VILLE Le fait urbain dans le monde
Le monde dans lequel nous vivons est devenu un monde urbain. La population urbaine mondiale est passée de près de 47 millions vers 1700 (taux d'urbanisation 8 p. 100) à 75 millions vers 1800, et à 335 millions en 1910 (taux d'urbanisation 19 p. 100). En 1950, la population urbaine mondiale regroupait environ 724 millions d'individus (33 p. 100 de la population totale), en 1980, 1,806 milliard et 3,15 milliards en 2005 selon les Nations unies. Plus d'un humain sur deux se presse dans une ville et un septième de la population habite une agglomération urbaine millionnaire.
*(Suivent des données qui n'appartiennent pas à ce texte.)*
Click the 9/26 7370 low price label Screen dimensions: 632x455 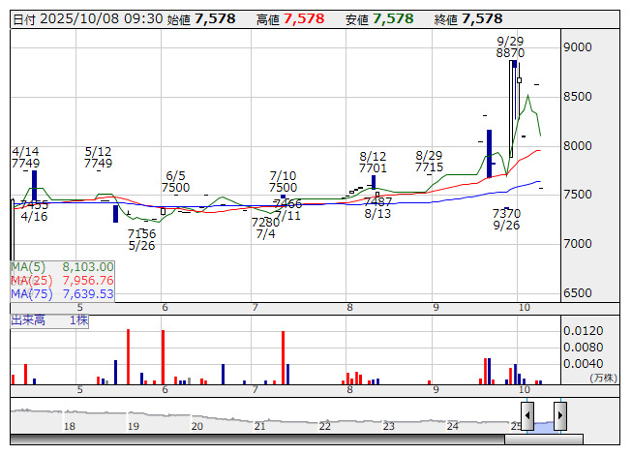pyautogui.click(x=505, y=219)
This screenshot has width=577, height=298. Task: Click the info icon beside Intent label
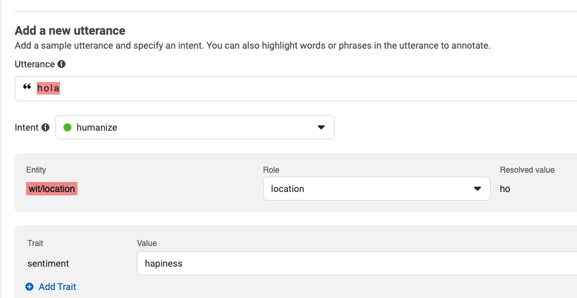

C'est là l'une des mutations majeures de l'époque contemporaine.
En termes d'espace, le fait urbain reste cependant largement minoritaire : il concerne près de 15 p. 100 de la surface des continents, si l'on veut bien admettre que les villes ont encore des limites précises.
La ville déborde très largement du cadre qui était le sien il y a moins de deux cents ans. « Le concept de base présidant à la définition de l'espace urbain est celui de l'agglomération, reposant sur la continuité du bâti. » (François Moriconi-Ébrard, L'Urbanisation du monde depuis 1950). L'O.N.U. définissait en 1978 les agglomérations comme un ensemble d'habitations tel qu'aucune ne soit séparée de la plus proche de plus de 200 mètres en Europe, 500 mètres dans les pays neufs où le système de peuplement est plus lâche. Mais « la réalité territoriale du fait urbain se brouille [...]. Avec le développement de l'automobile et des transports en commun, la population active des villes réside aujourd'hui loin des centres, dans un cadre de vie que l'on peut qualifier de rural, mais tout en participant à la vie urbaine. » (Yves Grafmeyer, Sociologie urbaine). Au-delà des agglomérations, il convient de définir des régions urbaines, voire des régions de villes. Les populations suburbaines sont d'abord citadines.
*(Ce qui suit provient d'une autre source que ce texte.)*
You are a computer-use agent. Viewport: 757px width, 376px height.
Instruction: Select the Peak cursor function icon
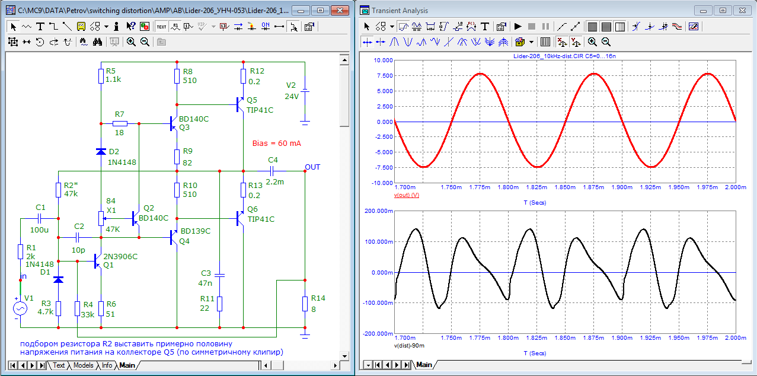(394, 42)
La dimension sociale de l'urbanisation tend à imprégner, au-delà des seules populations urbaines, toute la société, dans ses conditions d'existence et ses mentalités. Le monde rural est considéré par la ville comme un espace interstitiel, cerné par les zones d'influence des aires métropolitaines. La société urbaine s'y est diffusée peu à peu. Par définition, la ville est un organisme ouvert, percé de toute part par des axes de communications qui la prolongent et projettent son rôle très loin de son centre.
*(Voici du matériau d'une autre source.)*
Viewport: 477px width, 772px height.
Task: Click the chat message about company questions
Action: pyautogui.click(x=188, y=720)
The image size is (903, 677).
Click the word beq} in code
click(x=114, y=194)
La ville est à la fois territoire et population, nœud de relations et mode d'organisation collective. Derrière la diversité des manifestations du fait urbain, en particulier derrière les contrastes qui semblent opposer l'urbanisation galopante dans les pays mal développés et la stabilisation des taux d'urbanisation dans les pays d'économie avancée, se cache l'essence du fait urbain.
L'essence du fait urbain
« La ville est née avec la route », affirmait l'historien Georges Duby. C'est dire qu'elle est un produit de l'échange qui accompagne la division du travail. Cette partition géographique de l'espace révèle une division technique et sociale de l'emploi. Elle apparaît avec la formation des classes sociales qui permet la mobilisation nécessaire du surplus agricole. La ville n'est pas le lieu du travail, mais celui de l'organisation sociale et spatiale du travail. Elle est le lieu du pouvoir économique. L'essence du fait urbain est l'organisation tertiaire de l'économie.
La ville ancienne, représentation d'un idéal politique et culturel
La révolution urbaine a commencé au Moyen-Orient. Les régions où sont apparues les premières villes et les premières agricultures se superposent dans les espaces correspondant actuellement à l'Iran, l'Irak, le Kurdistan, la Syrie, la Palestine[...]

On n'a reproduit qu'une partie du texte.